Quakers in the World

Quakers in the World

John Cadbury

1801 – 1889

John Cadbury foundedwas the fifth child and third son of Richard Tapper Cadbury, a draper, of Birmingham.  He was educated at Joseph Crosfields Quaker School at Hartshill.  In 1816 he was apprenticed to Quaker John Cudworth of Leeds to learn the retail tea trade.  It is said that he stood out from the other Yorkshire boys because of his plain Quaker dress and sober manner.  His employers had a high opinion of him and left the business in his charge when they had to travel.  Then he went to work in the bonded tea house of Sanderson Fox in London, where he visited the East India Company warehouses and saw the trade in tea, coffee and cocoa.  He wrote to his father and said that he could see the potential of cocoa, but was as yet not sure what to do with it.

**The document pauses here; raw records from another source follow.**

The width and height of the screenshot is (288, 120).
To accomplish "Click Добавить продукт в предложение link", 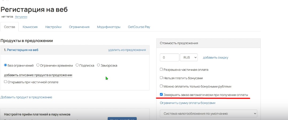I will pos(26,97).
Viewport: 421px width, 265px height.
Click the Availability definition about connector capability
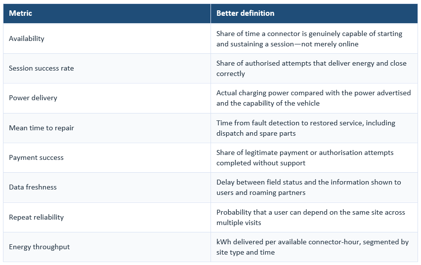tap(309, 38)
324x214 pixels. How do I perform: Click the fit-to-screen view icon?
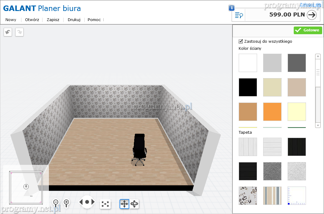coord(105,204)
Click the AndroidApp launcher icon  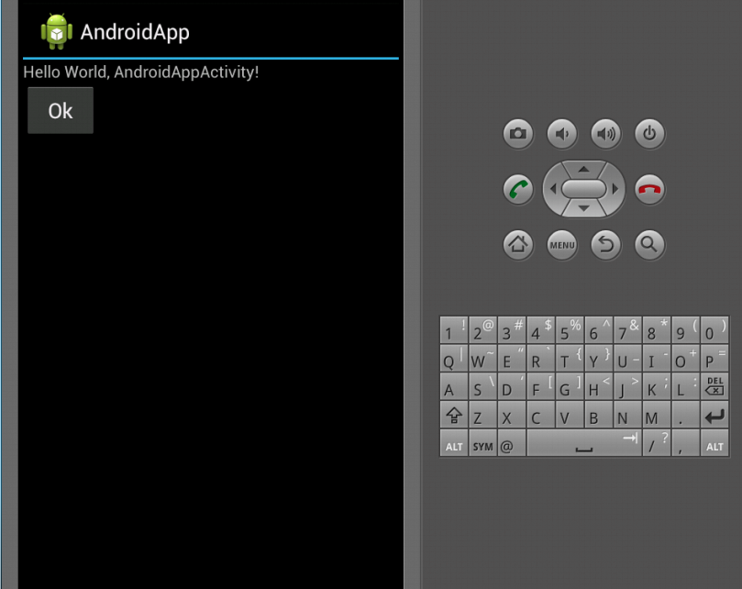coord(56,32)
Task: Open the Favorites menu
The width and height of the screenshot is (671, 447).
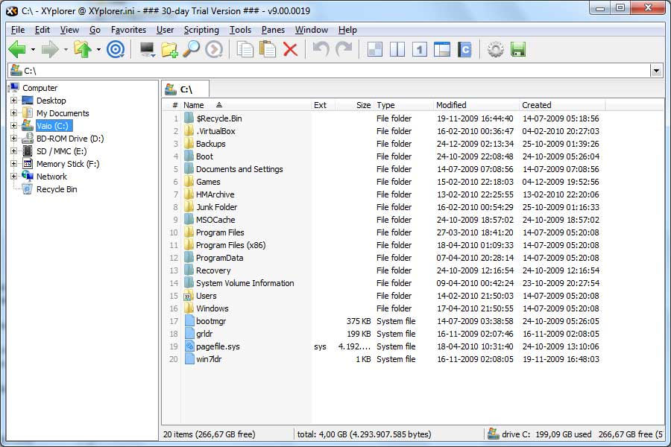Action: point(128,30)
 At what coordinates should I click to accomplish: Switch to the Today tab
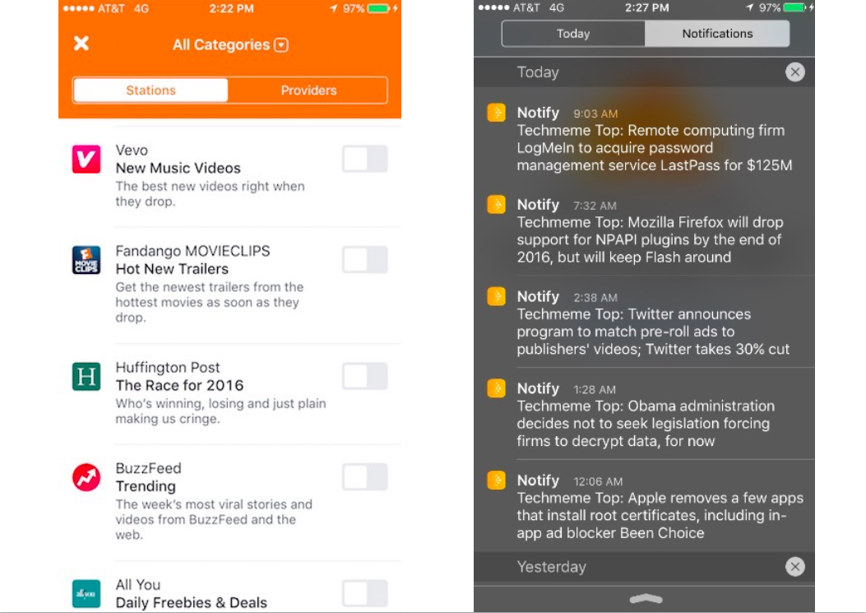pyautogui.click(x=572, y=34)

In 1824 his father gave him a sum of money and he decided to set up as a tea dealer and coffee roaster, in Bull Street, Birmingham.  His shop was original in several ways, and attracted many curious visitors.  its plate glass window was made up of several small panes of glass set in mahogany frames, never before seen in Birmingham. Inside the shop he had a Chinese clerk who wore Oriental dress and there were large blue Chinese vases and Oriental chests and figures. Once inside the shop there was always a rich aroma of roasting coffee and chocolate, and many fine products to buy. Customers' attention was particularly drawn to a ‘most nutritious beverage for breakfast’ made from cocoa nibs that John prepared using a pestle and mortar.    The shop thrived, and he had many wealthy customers including members of the Lloyds banking family.

John’s interest in cocoa grew and he decided to open a factory in 1831.  Here he continued to experiment with the production of different types of cocoa. The earliest extant price list dated 1842 shows sixteen varieties of drinking chocolate and eleven cocoas.   The product could be bought as pressed cakes, flakes, nibs and powder.

He had married Priscilla Dymond in 1826, but she died two years later. He married again in 1832, to George Barrow’s eldest daughter Candia.  They had six sons and one daughter.  In 1846 he took his brother Benjamin into partnership and changed the name of the firm to Cadbury Brothers.  The following year he moved again to larger premises.  In 1853 Cadbury Brothers were appointed cocoa manufacturer to Queen Victoria.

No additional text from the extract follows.